**Text**

* * * * * * *

Both the City Council and voters voted in 2006 to impeach President Bush and Vice President Cheney for “high crimes and misdemeanors.” The Council also voted, shortly after the tragic events of 9/11, to end the bombing of Afghanistan.
The Marines opened a recruiting Office a year ago on Shattuck Avenue in Berkeley.
The City’s Peace and Justice Commission presented a resolution to the City Council. It stated that if the Marine stay, “then they do so as uninvited and unwelcome intruders.”
The council approved it on a 6:3 vote on January 29, 2008. It also voted to give a protest group, Code Pink, a parking space once a week for six months in front on the Marines recruiting office, as well as a permit to make noise. The Council voted to have the City Attorney investigate whether the City’s anti-discrimination law applies to the Marines because of the military’s “don’t ask, don’t tell policy.”
After Republican Senators and Congressmen introduced bills to cut off funding earmarks to Berkeley, the Mayor and Council quasi-apologized on February 13. The Proclamation would no longer be sent to the Commandant of the Marine Corps, and they say the Marines are now welcome in Berkeley.
Berkeley believes in free speech. Those of us from the 60’s remember the Free Speech Movement. Yes, Berkeley believes in free speech, but not for the military.
We are not surprised by such actions by Berzerkley, but Holy Toledo! Toledo, Ohio, the Heartland of America! Ohio, the home of eight Presidents, Buckeye football, and the crossroads of America. Toledo, next to the site of the famous 1794 Battle of Fallen Timbers, opening up the Northwest Territory to settlement.
John Denver sang about Toledo decades ago in his classic “Saturday Night in Toledo, Ohio.” He crooned “Saturday Night in Toledo, Ohio is like being nowhere at all.” He sat in the park and watched the grass die. When asked how he knew, John Denver replied that he "spent a whole week there one day."
Company A, 1st Battalion, 24th Marines had conducted urban warfare exercises in Toledo in 2004 and 2006. The exercises include mock firefights, ambushes, and blank ammo. They had received Police permission in advance of the planned exercises on the mostly empty downtown streets and mostly vacant Madison Building over the weekend of February 9, but then Mayor Carty Finkbeiner abruptly denied them permission. The Mayor’s representative stated “The Mayor asked them to leave because they frighten people.”
Frighten people on Saturday Night in Toledo, Ohio! Saturday Night in downtown Toledo, the same quiet Saturday Night of John Denver.
When they arrived in Toledo after a four hour drive from Grand Rapids, Michigan they received not a police escort but a police blockade.
Toledo needed something to get back on the nation’s map. Michigan and Ohio in 1835 called up their militias to settle their claims to the Toledo Strip. Some pundits claim Michigan won and received the Upper Peninsula.

* * * * * * *

[Saved entries]
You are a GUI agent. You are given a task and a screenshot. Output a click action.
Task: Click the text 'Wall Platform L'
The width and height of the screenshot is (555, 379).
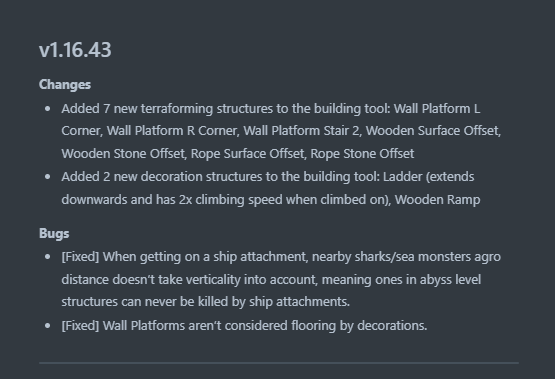(437, 109)
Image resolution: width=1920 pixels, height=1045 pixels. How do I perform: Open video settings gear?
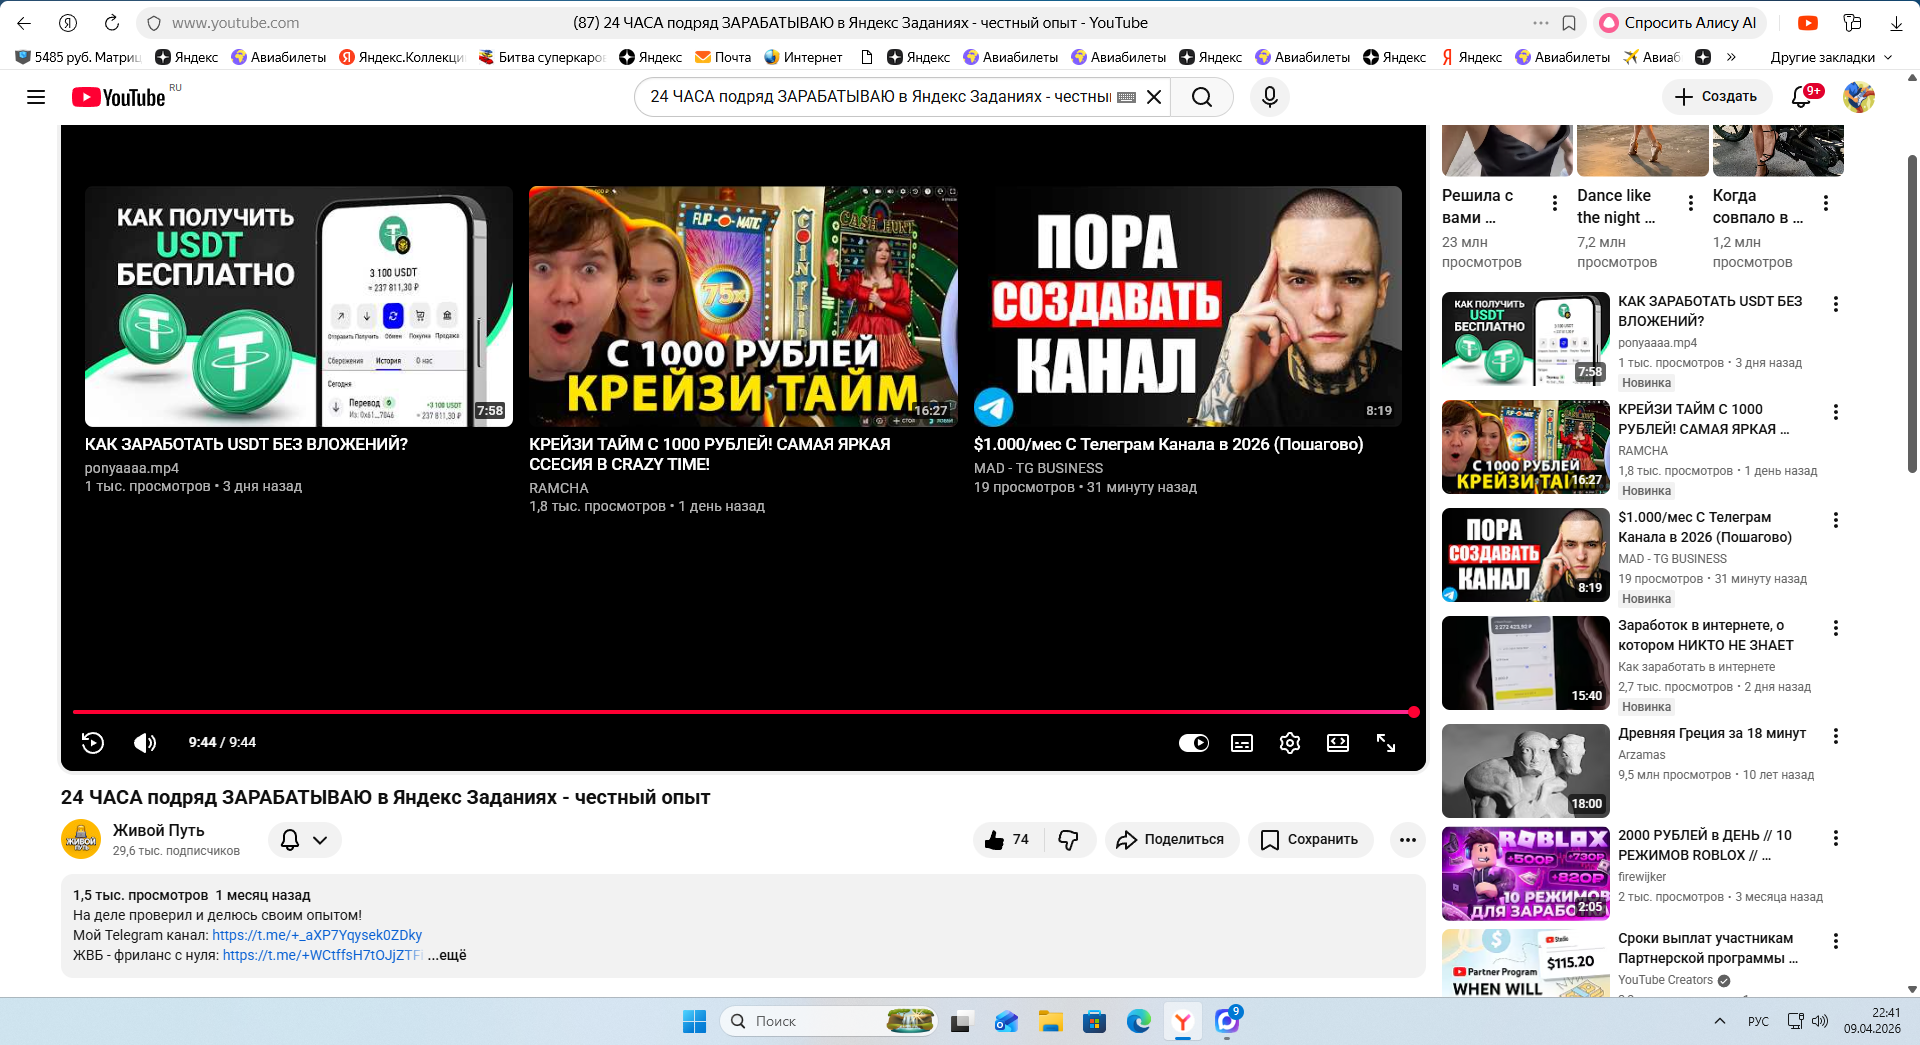point(1289,743)
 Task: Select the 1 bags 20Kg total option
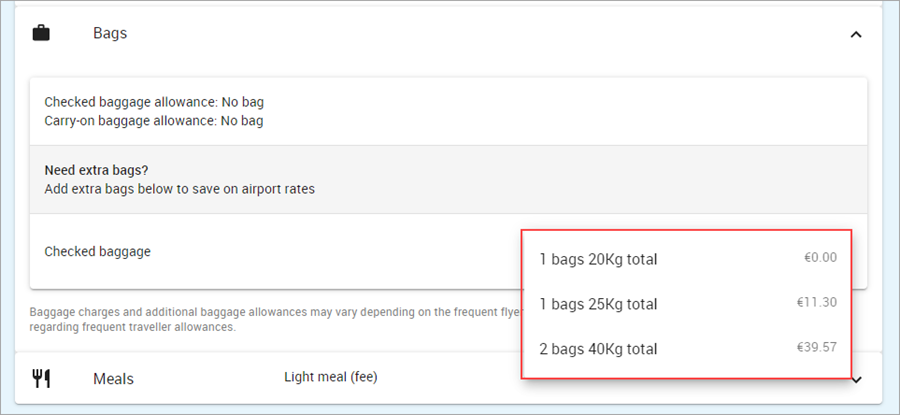[x=686, y=259]
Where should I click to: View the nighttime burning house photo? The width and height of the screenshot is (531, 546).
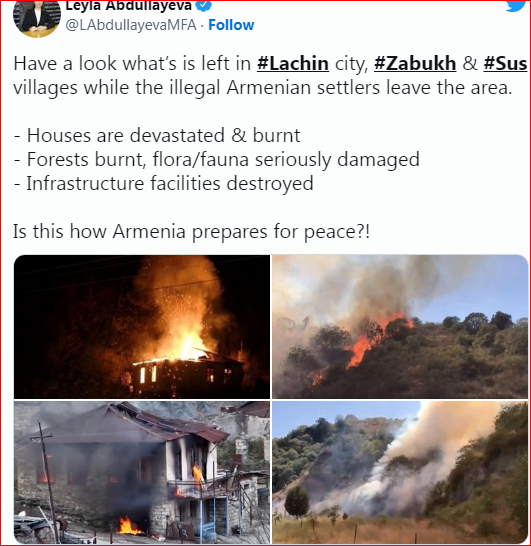point(142,327)
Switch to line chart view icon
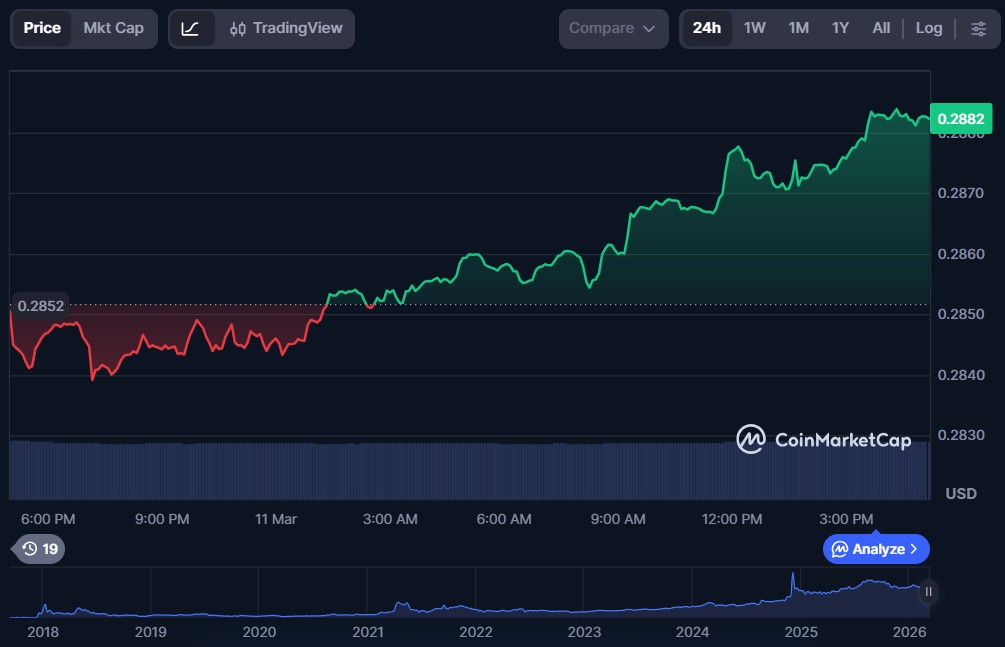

* * * * * * *

**Work request 1**
According to the text about Berkeley and Toledo, on what date did the council approve the resolution by a 6:3 vote?
**Work request 2**
Rewrite the part of the text about Berkeley and Toledo that opens with the words "Berkeley believes in free speech." and closes with "for the military.", putting "armed forces" in place of "military".

**Answer section 1**
January 29, 2008.

**Answer section 2**
Berkeley believes in free speech. Those of us from the 60’s remember the Free Speech Movement. Yes, Berkeley believes in free speech, but not for the armed forces.